ECLI:NL:RVS:2016:2930
Raad van State
- Hoger beroep
- H.G. Lubberdink
- G. van der Wiel
- N. Verheij
- Rechtspraak.nl
Hoger beroep tegen intrekking verblijfsvergunning asiel en inreisverbod
In deze zaak gaat het om het hoger beroep van een vreemdeling tegen de uitspraak van de rechtbank Den Haag, die op 21 juli 2015 zijn beroep tegen de intrekking van zijn verblijfsvergunning asiel voor onbepaalde tijd ongegrond verklaarde. De staatssecretaris van Veiligheid en Justitie had op 6 januari 2015 besloten om de verblijfsvergunning in te trekken, de vreemdeling op te dragen Nederland onmiddellijk te verlaten en een inreisverbod tegen hem uit te vaardigen.
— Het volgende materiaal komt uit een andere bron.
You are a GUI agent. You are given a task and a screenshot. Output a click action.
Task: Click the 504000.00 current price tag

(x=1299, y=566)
De vreemdeling heeft tegen deze beslissing hoger beroep ingesteld.
Tijdens de procedure heeft de vreemdeling een vertrekverklaring ondertekend, waaruit blijkt dat hij op 10 mei 2016 met hulp van de Internationale Organisatie voor Migratie (IOM) naar Afghanistan is vertrokken. In deze verklaring stemt de vreemdeling in met de beëindiging van zijn verblijfsrechtelijke procedures en de intrekking van zijn verblijfsvergunning. De Afdeling bestuursrechtspraak van de Raad van State overweegt dat de vreemdeling geen belang meer heeft bij de beoordeling van zijn hoger beroep, aangezien hij vrijwillig is vertrokken en zijn verblijfsrechtelijke procedures heeft beëindigd.
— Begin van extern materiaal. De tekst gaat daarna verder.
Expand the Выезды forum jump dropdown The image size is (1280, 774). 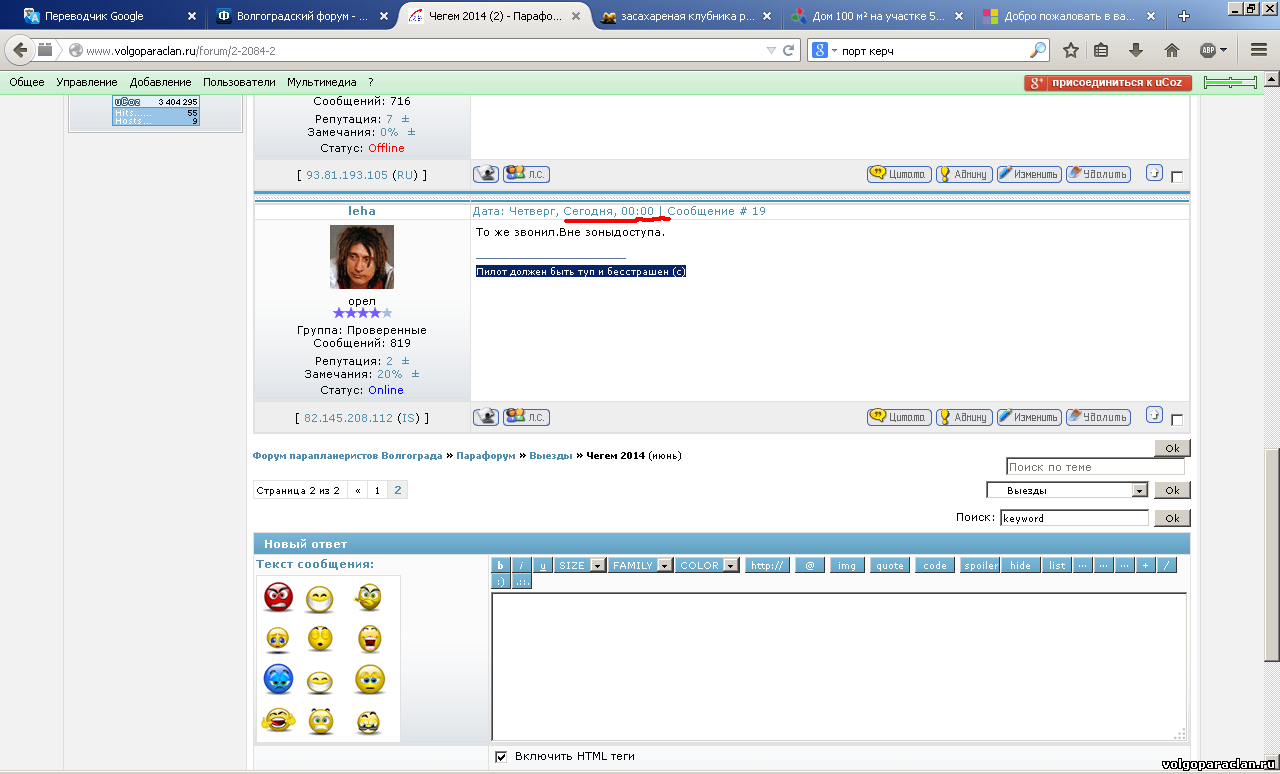[x=1139, y=491]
De stelling van de vreemdeling dat hij zijn procedures niet daadwerkelijk heeft ingetrokken en dat hij na een gegrondverklaring van zijn hoger beroep weer naar Nederland wil terugkeren, wordt door de Raad van State verworpen. De ondertekening van de vertrekverklaring laat geen ruimte voor een tegenovergesteld standpunt. De Raad van State verklaart het hoger beroep dan ook kennelijk niet-ontvankelijk en er is geen aanleiding voor een proceskostenveroordeling.